原文資料:

-------

随分と長い間まどろんだような気がしたが、まだ二時間しか経っていなかった。現状を考えると、そう悠長に寝ていられる状況でもない。
とりあえずは情報収集をしなければならないし、この宿に代わる他の安宿も探さねばならない。列車の発着時刻も調べておきたい。そして何より気になるのは界隈の治安だ。
パキスタンとの政治情勢は一層の緊迫化状態に入り、今や日本の外務省からは『退避勧告』が発令されている。『退避勧告』とは外務省が発表する海外危険情報の一つだ。海外危険情報は危険な国を五段階の危険度に区分したもので、中でも『退避勧告』は危険度五にあたる。つまり、現在のインドでは最高クラスの発令が敷かれているわけだ。

写真提供:http://www.euzim.net/
オートではないタダのリキシャ。日本語の人力車に由来する

宿の外に出ようとすると主人に呼びとめられた。今、外に出るのは危険だから止めておけという。
バカ言うな、こんなクソ高い宿泊料を取る宿の中でじっと過ごすわけには行かないのである。執拗に食いとめる主人の忠言は無視して、僕は外に飛び出した。

-------

課題の要件: 上のインド滞在記を、一字も変えずに全文出力せよ。

提供データ:
-------

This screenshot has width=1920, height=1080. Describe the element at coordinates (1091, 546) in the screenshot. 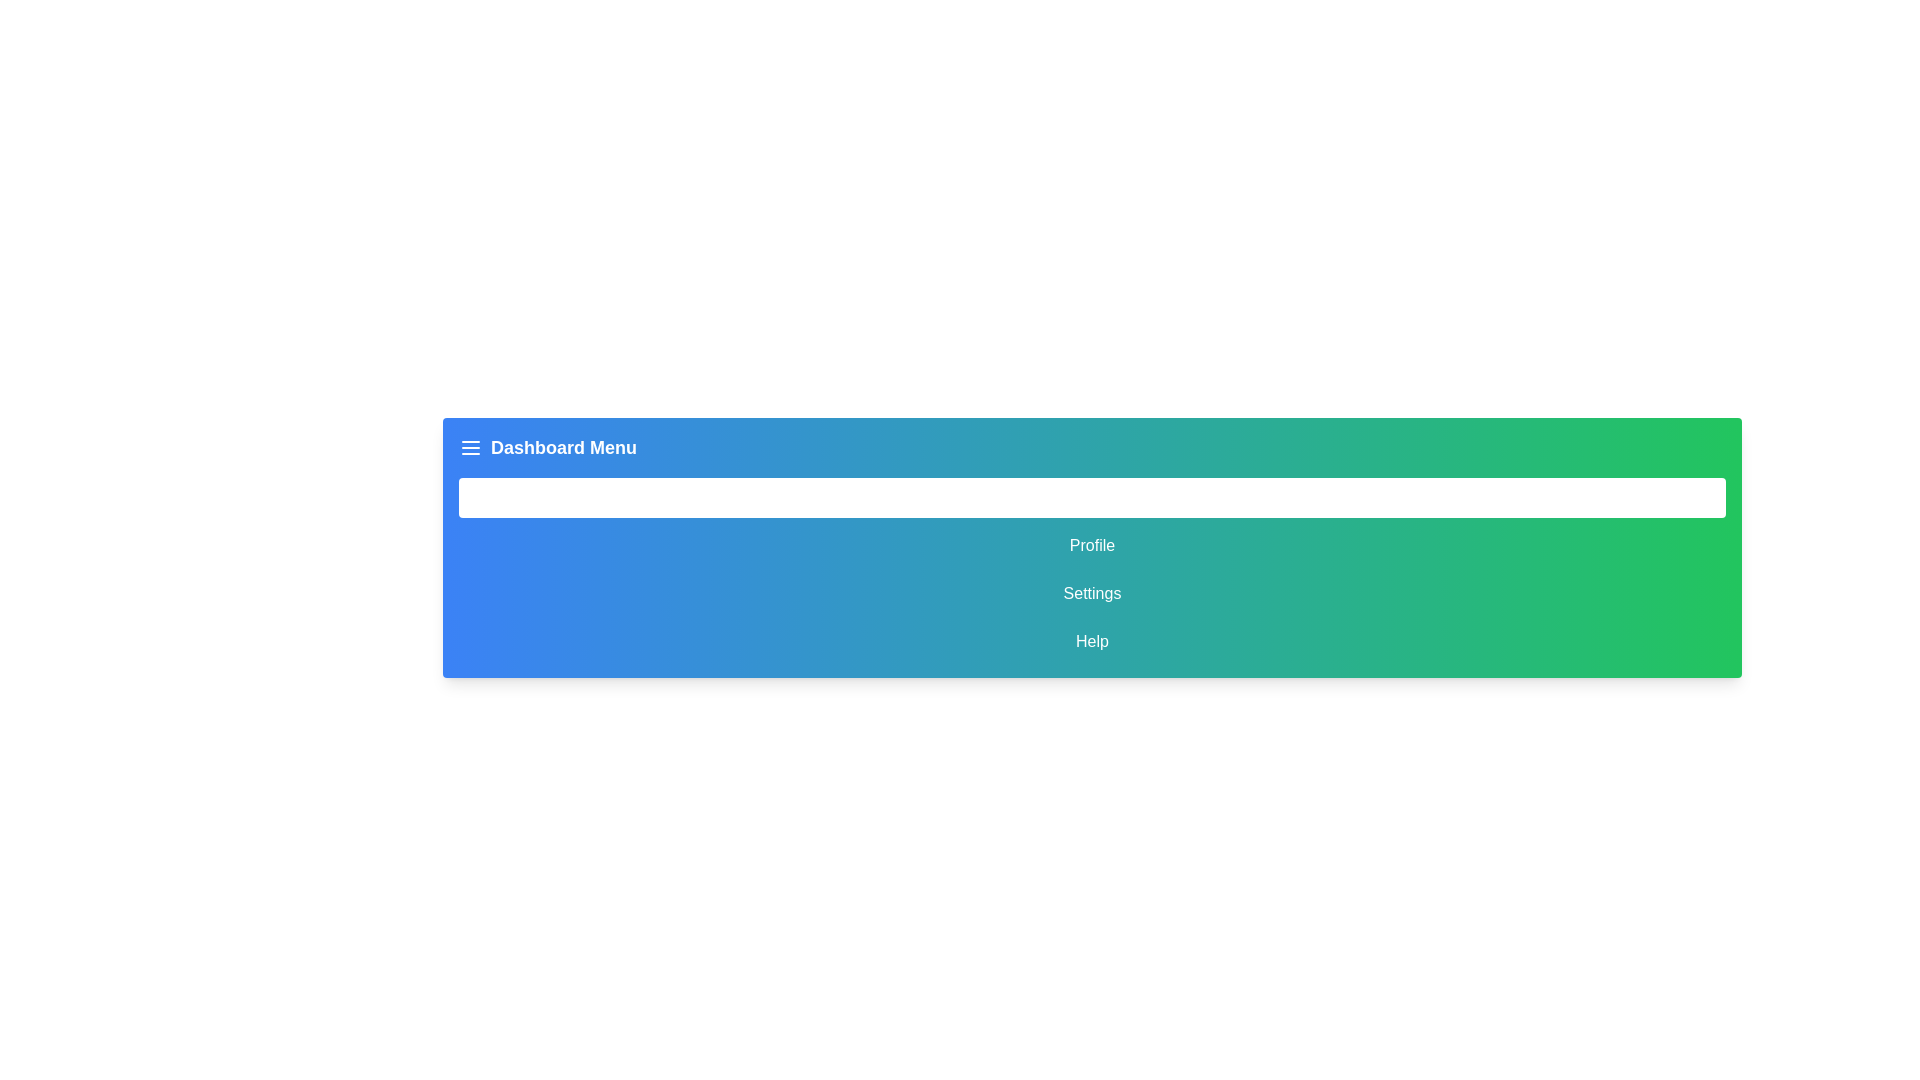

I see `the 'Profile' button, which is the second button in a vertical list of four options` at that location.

-------

課題の解答:
随分と長い間まどろんだような気がしたが、まだ二時間しか経っていなかった。現状を考えると、そう悠長に寝ていられる状況でもない。
とりあえずは情報収集をしなければならないし、この宿に代わる他の安宿も探さねばならない。列車の発着時刻も調べておきたい。そして何より気になるのは界隈の治安だ。
パキスタンとの政治情勢は一層の緊迫化状態に入り、今や日本の外務省からは『退避勧告』が発令されている。『退避勧告』とは外務省が発表する海外危険情報の一つだ。海外危険情報は危険な国を五段階の危険度に区分したもので、中でも『退避勧告』は危険度五にあたる。つまり、現在のインドでは最高クラスの発令が敷かれているわけだ。

写真提供:http://www.euzim.net/
オートではないタダのリキシャ。日本語の人力車に由来する

宿の外に出ようとすると主人に呼びとめられた。今、外に出るのは危険だから止めておけという。
バカ言うな、こんなクソ高い宿泊料を取る宿の中でじっと過ごすわけには行かないのである。執拗に食いとめる主人の忠言は無視して、僕は外に飛び出した。